Deep Mutational Scanning (DMS) Guided Therapeutic Enzyme Engineering

Phenylalanine ammonia-lyases (PALs) non-oxidatively deaminate L-phenylalanine to trans-cinnamic acid (tCA) and are widely found associated with secondary metabolism in plants, bacteria, and fungi. Biocatalytic applications for natural product and fine chemical synthesis has driven the discovery, expression, characterization, and engineering of PALs. More recently, development of PALs for phenylketonuria (PKU) management and cancer therapy has further increased interest in engineering this class of enzymes. While there is a general understanding of how residues in the substrate-binding pocket contribute to specificity and turnover, led by rational mutagenesis studies, there is poor understanding of how distal residues affect function.
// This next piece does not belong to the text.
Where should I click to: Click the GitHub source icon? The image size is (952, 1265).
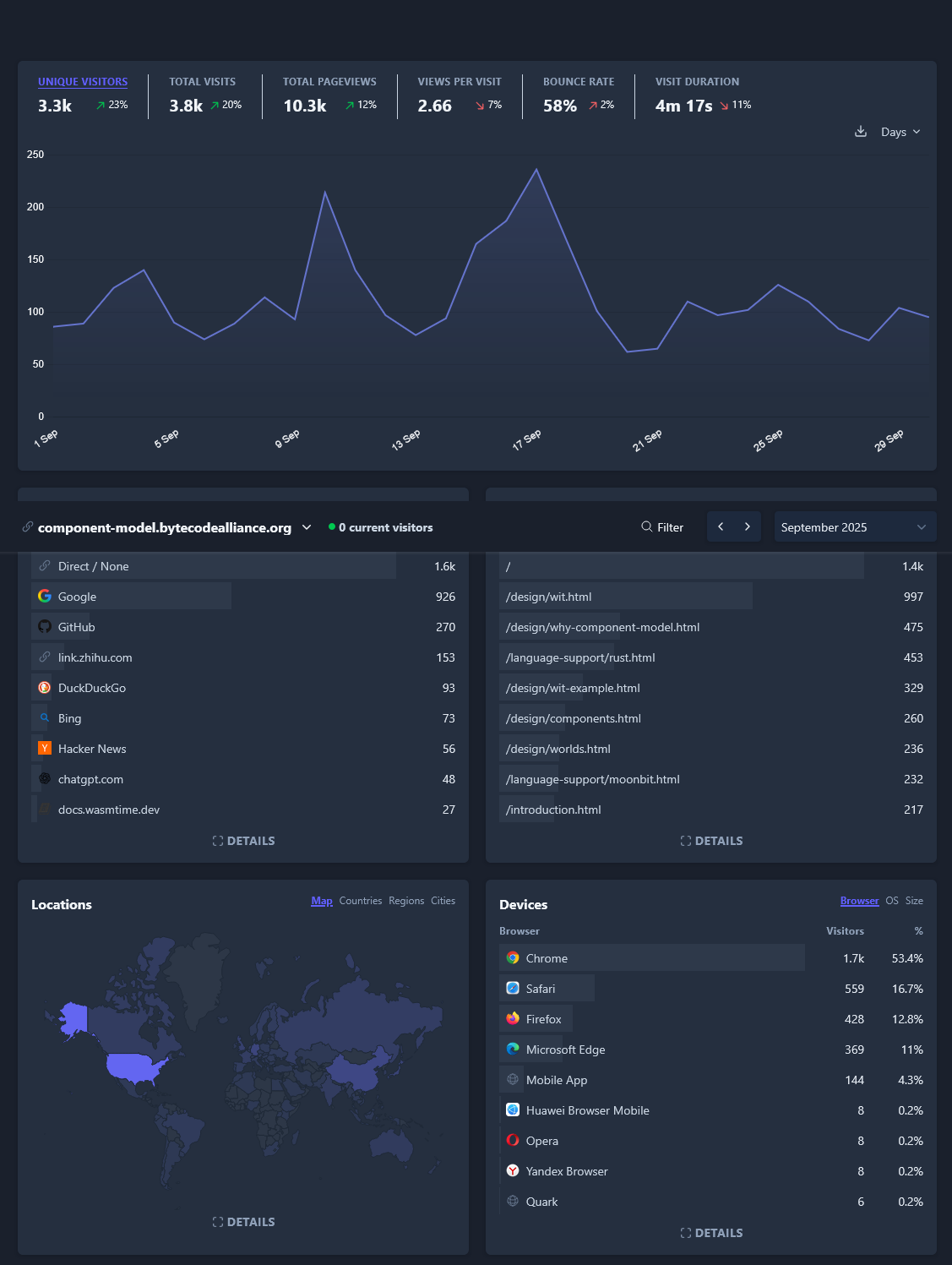[x=45, y=627]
Deep mutational scanning (DMS) can provide a comprehensive map of sequence–function relationships to explore the protein fitness landscapes, uncover functionally relevant sites, and improve molecular energy functions. Yet, DMS has not been widely coupled with directed evolution to accelerate engineering campaigns (although there are few exceptions).
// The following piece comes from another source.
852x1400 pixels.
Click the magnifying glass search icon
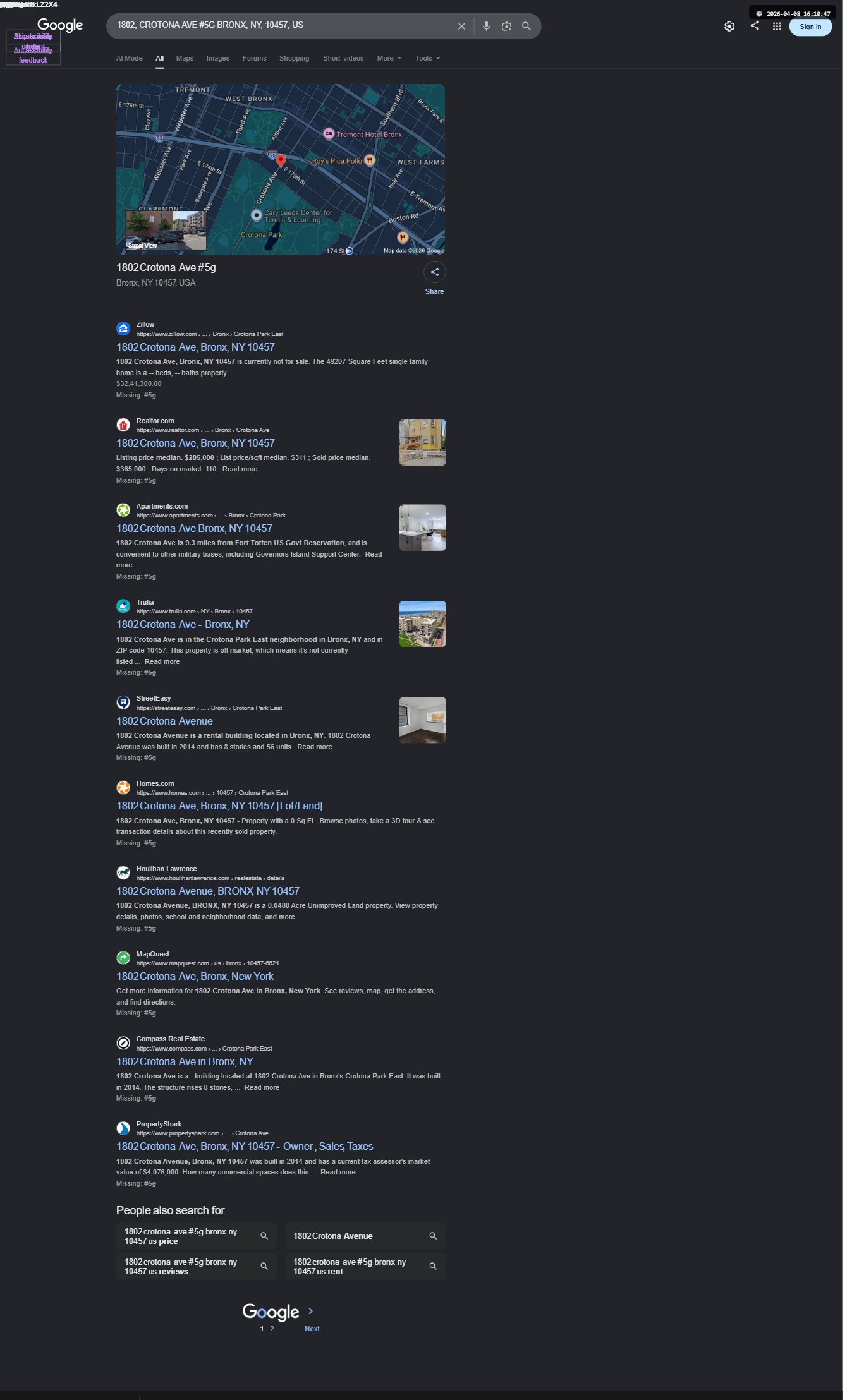point(526,26)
Previously, we developed a growth-coupled enrichment for rapid screening of high-activity variants of AvPAL* (used to formulate the PKU drug Pegvaliase®) in E. coli. Here, we first obtained the detailed sequence-function landscape of PAL, to date, using DMS, identifying >60 mutational hotspots. Next, we picked seven sites for comprehensive single and multi-site saturation mutagenesis and we identified multi-site mutations with improved activtiy. We then explored the epistatic effect of these mutations, uncovering positive, neutral, and negative interactions among distal and proximal sites. Finally, to understand the mechanistic role of key mutations in hyperactive variants, we performed modelling studies (quantum mechanics, molecular dynamics, including metadynamics) and concluded that there are multiple pathways to enhance PAL catalytic activity. In summary, this study demonstrates that DMS can guide and expedite enzyme directed evolution and campaigns as well as mechanistic studies.